[Selected passage]
********************

Drug firm Cipla today said it has made an offer of about USD 220 million (over Rs 1,200 crore) to acquire 51 per cent stake in South African firm Cipla Medpro.
In a filing to the BSE, Cipla said it is "in preliminary discussions and has made an indicative proposal in relation to the acquisition of an approximately 51 per cent stake in Cipla Medpro South Africa Ltd".
The company has offered a rate of 8.55 rand per share, it added.
Shares of Cipla today jumped 2.61 per cent to close at Rs 389.70 apiece on the BSE, becoming the biggest gainer among 30 Sensex stocks.
"Based on Cipla Medpro's current shares outstanding and sport ZAR/USD exchange rates, total consideration payable by the company would be approximately USD 220 million (exclusive of the anticipated dividend of up to ZAR 0.10 per share to be paid by Cipla Medpro to its shareholders for the 2012 financial year)," the company said.

********************

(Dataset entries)

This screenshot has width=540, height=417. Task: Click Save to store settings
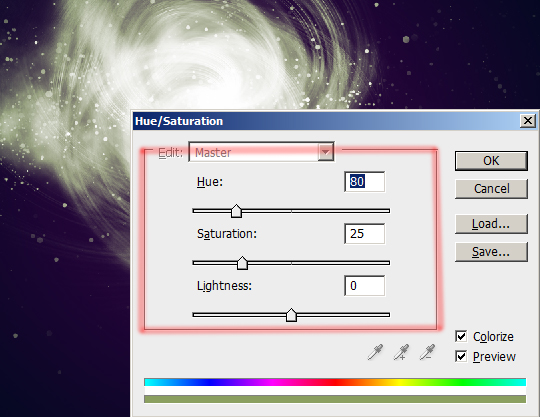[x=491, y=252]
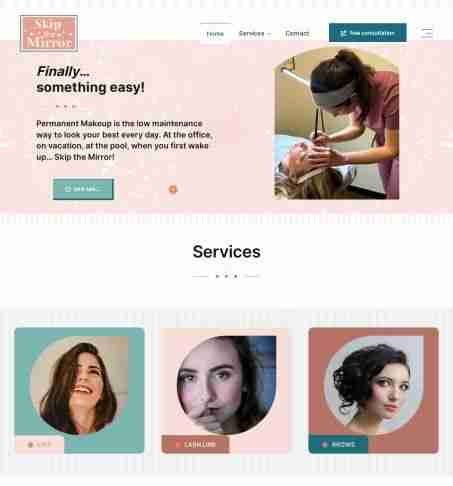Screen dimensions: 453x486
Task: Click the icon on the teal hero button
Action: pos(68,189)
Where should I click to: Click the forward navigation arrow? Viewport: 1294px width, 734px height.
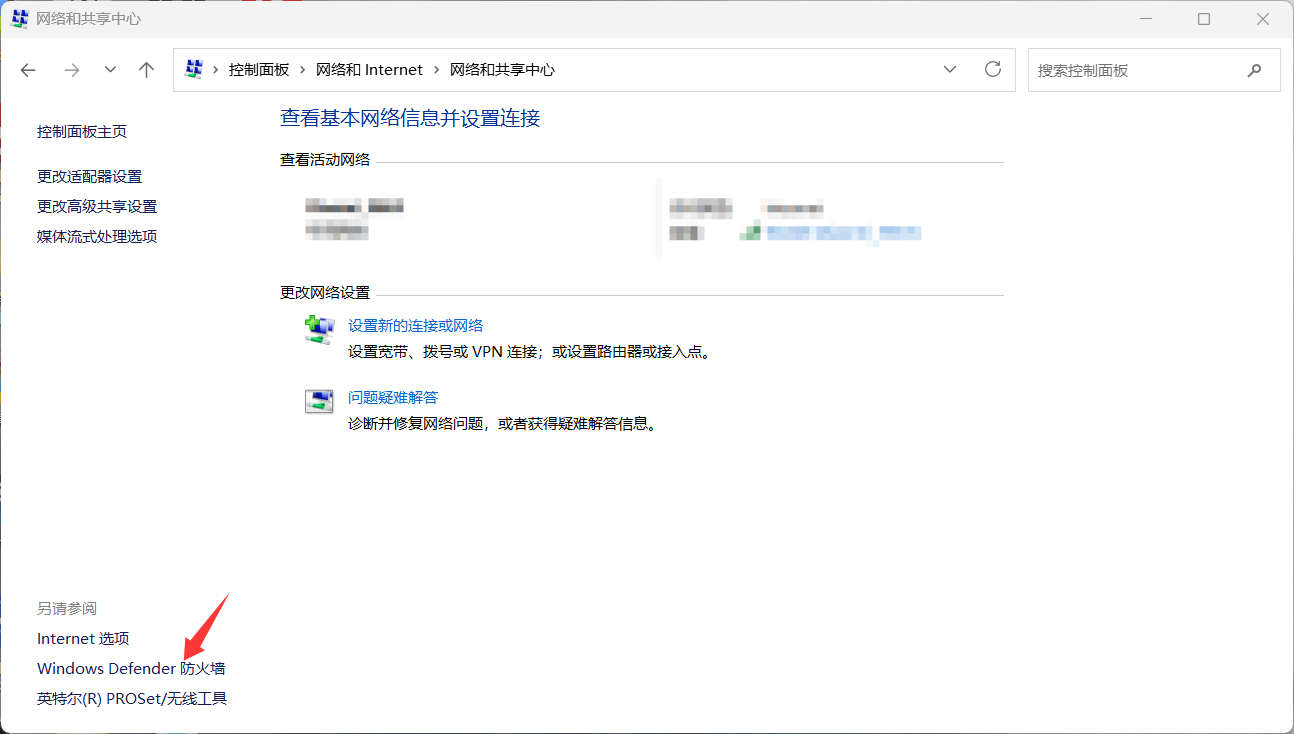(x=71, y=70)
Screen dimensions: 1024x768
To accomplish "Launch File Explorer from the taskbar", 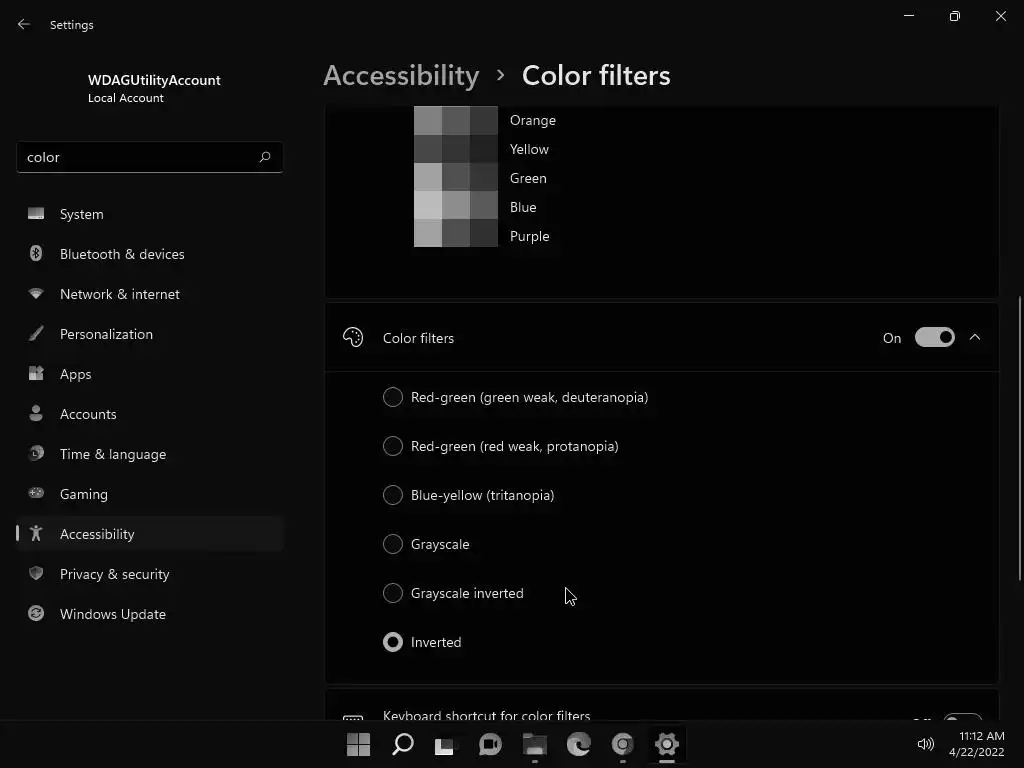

********************

[Work order] Return the stretch of the Cipla Medpro article from "The company has" through "30 Sensex stocks.", copied word for word. Work from the Cipla Medpro article alone.

[Worked solution]
The company has offered a rate of 8.55 rand per share, it added.
Shares of Cipla today jumped 2.61 per cent to close at Rs 389.70 apiece on the BSE, becoming the biggest gainer among 30 Sensex stocks.